[Start of Attachment]

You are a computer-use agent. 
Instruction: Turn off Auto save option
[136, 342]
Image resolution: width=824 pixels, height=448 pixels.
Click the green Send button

[End of Attachment]
[Start of Attachment]

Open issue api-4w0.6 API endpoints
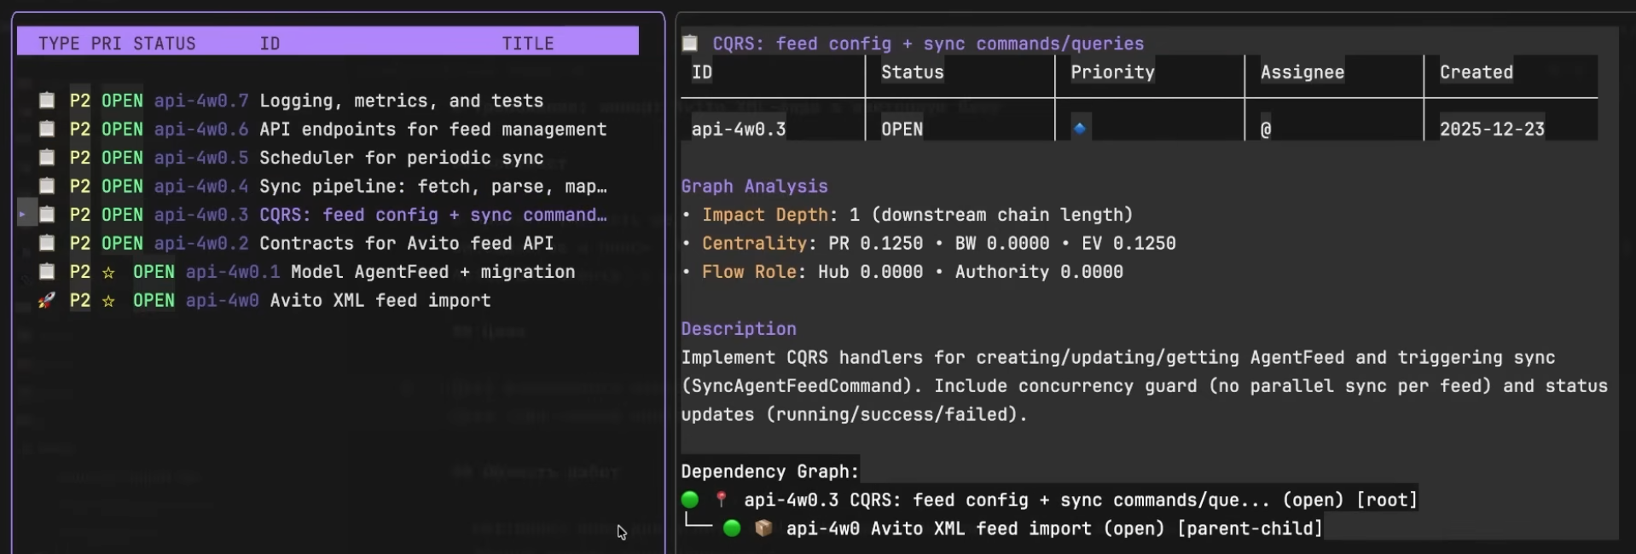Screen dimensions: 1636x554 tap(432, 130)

[End of Attachment]
[Start of Attachment]

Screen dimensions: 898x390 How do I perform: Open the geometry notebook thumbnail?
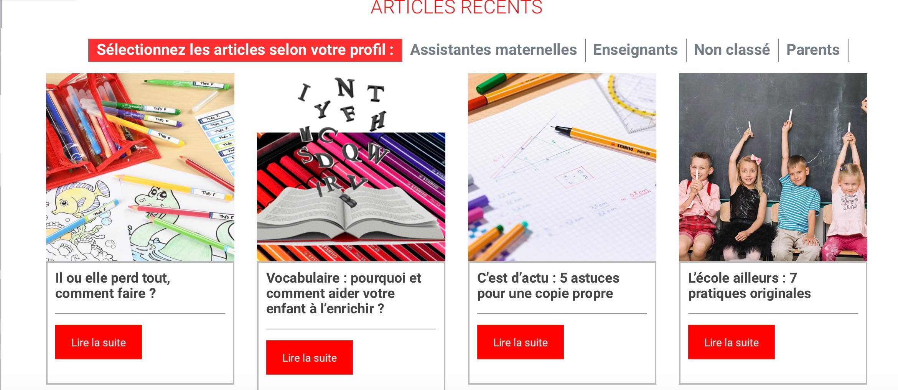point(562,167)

[End of Attachment]

*PROBLEM TO WORK ON*
Where the line holding "Instruction: Turn off Auto save option" appears in the listing above, start reproducing exactly, and end with the line holding "Click the green Send button".

*EXERCISE RESPONSE*
Instruction: Turn off Auto save option
[136, 342]
Image resolution: width=824 pixels, height=448 pixels.
Click the green Send button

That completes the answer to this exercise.